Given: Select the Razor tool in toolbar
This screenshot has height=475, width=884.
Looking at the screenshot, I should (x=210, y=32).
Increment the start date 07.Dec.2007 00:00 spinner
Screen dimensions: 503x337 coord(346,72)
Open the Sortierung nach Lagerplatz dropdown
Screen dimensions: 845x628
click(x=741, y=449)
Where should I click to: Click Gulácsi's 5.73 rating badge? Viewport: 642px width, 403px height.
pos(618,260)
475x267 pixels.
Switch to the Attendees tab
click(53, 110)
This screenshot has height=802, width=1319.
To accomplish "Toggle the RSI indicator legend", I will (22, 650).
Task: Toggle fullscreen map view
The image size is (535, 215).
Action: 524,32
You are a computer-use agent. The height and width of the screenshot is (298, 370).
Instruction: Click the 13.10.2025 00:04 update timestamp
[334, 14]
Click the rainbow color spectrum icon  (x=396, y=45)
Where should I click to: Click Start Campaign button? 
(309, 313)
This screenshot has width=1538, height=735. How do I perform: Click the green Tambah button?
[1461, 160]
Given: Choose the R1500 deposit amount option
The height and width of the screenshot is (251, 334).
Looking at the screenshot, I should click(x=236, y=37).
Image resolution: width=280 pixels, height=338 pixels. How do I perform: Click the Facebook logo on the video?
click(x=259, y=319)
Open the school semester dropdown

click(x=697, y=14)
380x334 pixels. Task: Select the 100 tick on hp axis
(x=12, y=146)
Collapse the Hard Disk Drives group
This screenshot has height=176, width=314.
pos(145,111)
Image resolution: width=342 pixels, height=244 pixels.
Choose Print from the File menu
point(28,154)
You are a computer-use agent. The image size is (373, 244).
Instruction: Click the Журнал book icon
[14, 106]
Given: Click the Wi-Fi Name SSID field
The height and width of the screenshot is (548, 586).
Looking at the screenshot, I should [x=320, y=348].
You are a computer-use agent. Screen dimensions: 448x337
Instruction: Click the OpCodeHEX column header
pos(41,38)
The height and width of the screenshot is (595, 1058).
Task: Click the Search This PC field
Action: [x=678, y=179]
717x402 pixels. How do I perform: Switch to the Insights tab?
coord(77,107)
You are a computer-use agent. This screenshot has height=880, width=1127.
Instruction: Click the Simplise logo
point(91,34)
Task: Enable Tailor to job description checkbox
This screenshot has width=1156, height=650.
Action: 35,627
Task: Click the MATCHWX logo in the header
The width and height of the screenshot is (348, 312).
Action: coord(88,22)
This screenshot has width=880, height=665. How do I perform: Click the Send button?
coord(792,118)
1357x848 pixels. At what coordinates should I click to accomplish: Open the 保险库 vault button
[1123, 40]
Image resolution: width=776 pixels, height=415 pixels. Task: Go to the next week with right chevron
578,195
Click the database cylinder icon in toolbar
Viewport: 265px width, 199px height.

....

** DESCRIPTION OF THE TASK **
Reproduce all of the records above, swapping "Instruction" for "Command" at every occurrence and leaving everything else unchanged.

** THE SOLUTION **
Given: Select the Razor tool in toolbar
This screenshot has height=475, width=884.
Looking at the screenshot, I should (x=210, y=32).
Increment the start date 07.Dec.2007 00:00 spinner
Screen dimensions: 503x337 coord(346,72)
Open the Sortierung nach Lagerplatz dropdown
Screen dimensions: 845x628
click(x=741, y=449)
Where should I click to: Click Gulácsi's 5.73 rating badge? Viewport: 642px width, 403px height.
pos(618,260)
475x267 pixels.
Switch to the Attendees tab
click(53, 110)
This screenshot has height=802, width=1319.
To accomplish "Toggle the RSI indicator legend", I will (22, 650).
Task: Toggle fullscreen map view
The image size is (535, 215).
Action: 524,32
You are a computer-use agent. The height and width of the screenshot is (298, 370).
Command: Click the 13.10.2025 00:04 update timestamp
[334, 14]
Click the rainbow color spectrum icon  (x=396, y=45)
Where should I click to: Click Start Campaign button? 
(309, 313)
This screenshot has width=1538, height=735. How do I perform: Click the green Tambah button?
[1461, 160]
Given: Choose the R1500 deposit amount option
The height and width of the screenshot is (251, 334).
Looking at the screenshot, I should click(x=236, y=37).
Image resolution: width=280 pixels, height=338 pixels. How do I perform: Click the Facebook logo on the video?
click(x=259, y=319)
Open the school semester dropdown

click(x=697, y=14)
380x334 pixels. Task: Select the 100 tick on hp axis
(x=12, y=146)
Collapse the Hard Disk Drives group
This screenshot has height=176, width=314.
pos(145,111)
Image resolution: width=342 pixels, height=244 pixels.
Choose Print from the File menu
point(28,154)
You are a computer-use agent. The image size is (373, 244).
Command: Click the Журнал book icon
[14, 106]
Given: Click the Wi-Fi Name SSID field
The height and width of the screenshot is (548, 586).
Looking at the screenshot, I should [x=320, y=348].
You are a computer-use agent. Screen dimensions: 448x337
Command: Click the OpCodeHEX column header
pos(41,38)
The height and width of the screenshot is (595, 1058).
Task: Click the Search This PC field
Action: [x=678, y=179]
717x402 pixels. How do I perform: Switch to the Insights tab?
coord(77,107)
You are a computer-use agent. This screenshot has height=880, width=1127.
Command: Click the Simplise logo
point(91,34)
Task: Enable Tailor to job description checkbox
This screenshot has width=1156, height=650.
Action: 35,627
Task: Click the MATCHWX logo in the header
The width and height of the screenshot is (348, 312).
Action: coord(88,22)
This screenshot has width=880, height=665. How do I perform: Click the Send button?
coord(792,118)
1357x848 pixels. At what coordinates should I click to accomplish: Open the 保险库 vault button
[1123, 40]
Image resolution: width=776 pixels, height=415 pixels. Task: Go to the next week with right chevron
578,195
Click the database cylinder icon in toolbar
Viewport: 265px width, 199px height.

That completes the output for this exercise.